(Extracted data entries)
:::
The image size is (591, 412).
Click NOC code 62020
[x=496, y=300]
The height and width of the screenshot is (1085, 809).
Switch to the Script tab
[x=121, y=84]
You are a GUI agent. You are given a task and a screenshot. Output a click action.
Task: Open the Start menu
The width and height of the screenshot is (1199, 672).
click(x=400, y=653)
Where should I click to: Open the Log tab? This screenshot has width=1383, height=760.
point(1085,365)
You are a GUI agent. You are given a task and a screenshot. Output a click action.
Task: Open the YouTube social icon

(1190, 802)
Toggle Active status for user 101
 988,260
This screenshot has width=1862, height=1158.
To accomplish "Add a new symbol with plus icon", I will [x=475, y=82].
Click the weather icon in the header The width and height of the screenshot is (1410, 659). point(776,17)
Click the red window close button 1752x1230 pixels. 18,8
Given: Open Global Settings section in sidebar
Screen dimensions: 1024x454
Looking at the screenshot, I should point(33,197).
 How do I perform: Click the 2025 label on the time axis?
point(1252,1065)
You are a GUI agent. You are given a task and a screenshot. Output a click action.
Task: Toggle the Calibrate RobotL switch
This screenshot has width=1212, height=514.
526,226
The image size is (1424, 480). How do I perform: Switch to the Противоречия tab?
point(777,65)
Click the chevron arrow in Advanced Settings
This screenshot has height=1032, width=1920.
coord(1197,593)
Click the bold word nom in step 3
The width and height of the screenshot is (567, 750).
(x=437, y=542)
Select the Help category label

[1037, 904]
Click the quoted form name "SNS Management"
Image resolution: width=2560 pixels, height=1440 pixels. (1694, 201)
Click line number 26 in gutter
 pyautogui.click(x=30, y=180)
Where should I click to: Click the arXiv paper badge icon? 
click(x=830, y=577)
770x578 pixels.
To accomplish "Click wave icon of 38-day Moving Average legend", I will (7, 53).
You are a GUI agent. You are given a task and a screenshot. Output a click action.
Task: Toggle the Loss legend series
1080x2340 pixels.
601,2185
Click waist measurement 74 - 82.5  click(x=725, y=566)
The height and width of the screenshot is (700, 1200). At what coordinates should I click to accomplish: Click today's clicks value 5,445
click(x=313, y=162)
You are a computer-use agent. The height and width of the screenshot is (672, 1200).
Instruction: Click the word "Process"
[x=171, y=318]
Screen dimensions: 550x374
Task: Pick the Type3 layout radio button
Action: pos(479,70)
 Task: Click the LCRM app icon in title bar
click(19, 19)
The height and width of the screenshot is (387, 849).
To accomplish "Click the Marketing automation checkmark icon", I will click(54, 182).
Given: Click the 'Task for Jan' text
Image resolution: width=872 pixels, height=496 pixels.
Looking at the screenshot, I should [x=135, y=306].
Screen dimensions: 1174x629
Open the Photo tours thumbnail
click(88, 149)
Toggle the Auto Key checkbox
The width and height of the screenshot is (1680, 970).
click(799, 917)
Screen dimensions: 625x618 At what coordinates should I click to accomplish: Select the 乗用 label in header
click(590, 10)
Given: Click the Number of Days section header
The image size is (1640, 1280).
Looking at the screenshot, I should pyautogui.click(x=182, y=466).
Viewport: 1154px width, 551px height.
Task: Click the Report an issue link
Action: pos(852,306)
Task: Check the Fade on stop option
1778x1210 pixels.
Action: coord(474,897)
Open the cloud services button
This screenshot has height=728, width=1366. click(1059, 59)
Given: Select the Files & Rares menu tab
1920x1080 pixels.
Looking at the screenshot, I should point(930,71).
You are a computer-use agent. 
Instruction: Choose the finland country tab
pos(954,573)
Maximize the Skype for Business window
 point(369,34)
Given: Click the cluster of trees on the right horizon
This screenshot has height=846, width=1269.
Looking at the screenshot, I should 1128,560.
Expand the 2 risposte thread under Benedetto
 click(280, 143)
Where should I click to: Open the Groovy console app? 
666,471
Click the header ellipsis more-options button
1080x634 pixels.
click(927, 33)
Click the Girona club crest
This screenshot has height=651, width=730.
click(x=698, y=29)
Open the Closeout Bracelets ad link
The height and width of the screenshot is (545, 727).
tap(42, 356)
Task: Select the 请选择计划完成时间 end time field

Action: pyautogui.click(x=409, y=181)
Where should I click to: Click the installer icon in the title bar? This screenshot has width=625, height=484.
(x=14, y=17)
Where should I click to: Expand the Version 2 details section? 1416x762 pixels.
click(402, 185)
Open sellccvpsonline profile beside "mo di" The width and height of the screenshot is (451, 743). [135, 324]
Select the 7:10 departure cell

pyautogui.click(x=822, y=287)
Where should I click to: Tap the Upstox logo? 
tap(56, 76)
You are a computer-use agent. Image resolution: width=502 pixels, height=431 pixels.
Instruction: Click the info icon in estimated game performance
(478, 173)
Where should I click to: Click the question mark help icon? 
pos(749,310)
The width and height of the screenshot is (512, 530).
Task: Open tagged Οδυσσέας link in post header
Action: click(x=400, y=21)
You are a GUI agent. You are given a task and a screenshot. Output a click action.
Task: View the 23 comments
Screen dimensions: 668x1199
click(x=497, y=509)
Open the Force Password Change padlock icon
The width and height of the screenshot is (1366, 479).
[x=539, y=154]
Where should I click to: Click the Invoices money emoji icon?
:::
Out of the data above, return each line where the word "menu" can be found.

Task: Open the Start menu
Given: Select the Files & Rares menu tab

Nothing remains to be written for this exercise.